Department of Statistics, Virginia Tech

Let \(n_i\) represent the number of observations sampled from the \(i^\mathrm{th}\) population, for \(i=1, \dots, r\) populations. Each observation in each sample may be classified into one of \(c\) different categories. Let \(O_{ij}\) be the number of observations from the \(i^\mathrm{th}\) sample that fall into category \(j\), for \(j=1,\dots,c\). So

\[ n_i = O_{i1} + O_{i2} + \cdots + O_{ic}, \quad \mbox{for all } i. \]

The data are arranged in the following \(r \times c\) contingency table.

Class 1 | Class 2 | \(\cdots\) | Class \(c\) | Total | |
---|---|---|---|---|---|

Population 1 |
\(O_{11}\) | \(O_{12}\) | \(\cdots\) | \(O_{1c}\) | \(n_1\) |

Population 2 |
\(O_{21}\) | \(O_{22}\) | \(\cdots\) | \(O_{2c}\) | \(n_2\) |

\(\vdots\) | \(\vdots\) | \(\vdots\) | \(\vdots\) | \(\vdots\) | \(\vdots\) |

Population \(r\) |
\(O_{r1}\) | \(O_{r2}\) | \(\cdots\) | \(O_{rc}\) | \(n_2\) |

Total |
\(C_1\) | \(C_2\) | \(\cdots\) | \(C_c\) | \(N\) |

The total number of observations from all samples is denoted by \(N\)

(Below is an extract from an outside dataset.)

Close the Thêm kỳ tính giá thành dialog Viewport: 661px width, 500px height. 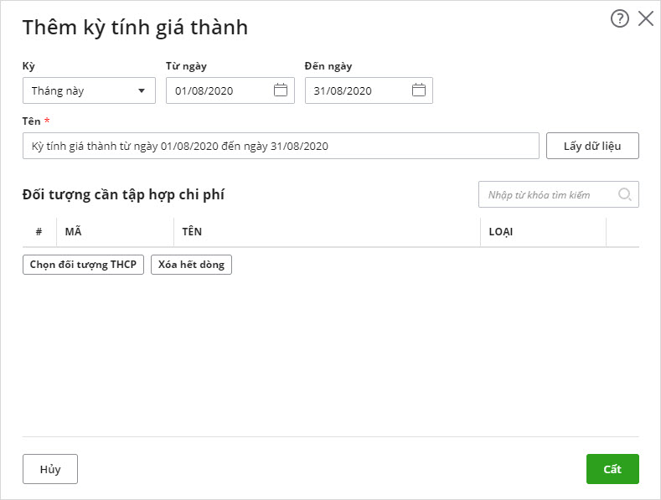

\[ N = n_1 + n_2 + \cdots + n_r. \]

The number of observations in the \(j^\mathrm{th}\) column is denoted by \(C_j\), tallying the total number of observations in the \(j^\mathrm{th}\) category, or class, from all samples combined.

The test statistic \(T\) is given by

\[ T = \sum_{i=1}^r \sum_{j=1}^c \frac{(O_{ij} - E_{ij})^2}{E_{ij}}, \quad \mbox{ where } \quad E_{ij} = \frac{n_i C_j}{N}. \]

Note that in the \(2 \times 2\) case this \(T\) equals \(T_1^2\) from the two-sided proportion test, which you may recall has a \(\chi^2_1\) distribution. More generally, the null distribution of \(T\) is approximately \(\chi^2_{(r-1)(c-1)}\), which agrees with the specific \(2 \times 2\) case.

We consider the following two-tailed hypothesis tests. Let the probability of a randomly selected value from the \(i^\mathrm{th}\) population being classified in the \(j^\mathrm{th}\) class be denoted by \(p_{ij}\), for \(i=1,\dots,r\) and \(j=1,\dots,c\).

\[ \begin{aligned} \mathcal{H}_0: & \; \mbox{All of the probabilities in the same column are equal to each other} \\ & \; \mbox{(i.e., $p_{1j} = p_{2j} = \cdots = p_{rj}$, for all $j$)} \\ \mathcal{H}_1: & \; \mbox{At least two of the probabilities in the same column are not equal} \\ & \; \mbox{(i.e., $p_{ij} \ne p_{kj}$ for some $j$ and for some pair $i$ and $k$)} \end{aligned} \]

- One-tailed tests don’t make sense when there are \(r > 2\) populations; so all tests are two-tailed.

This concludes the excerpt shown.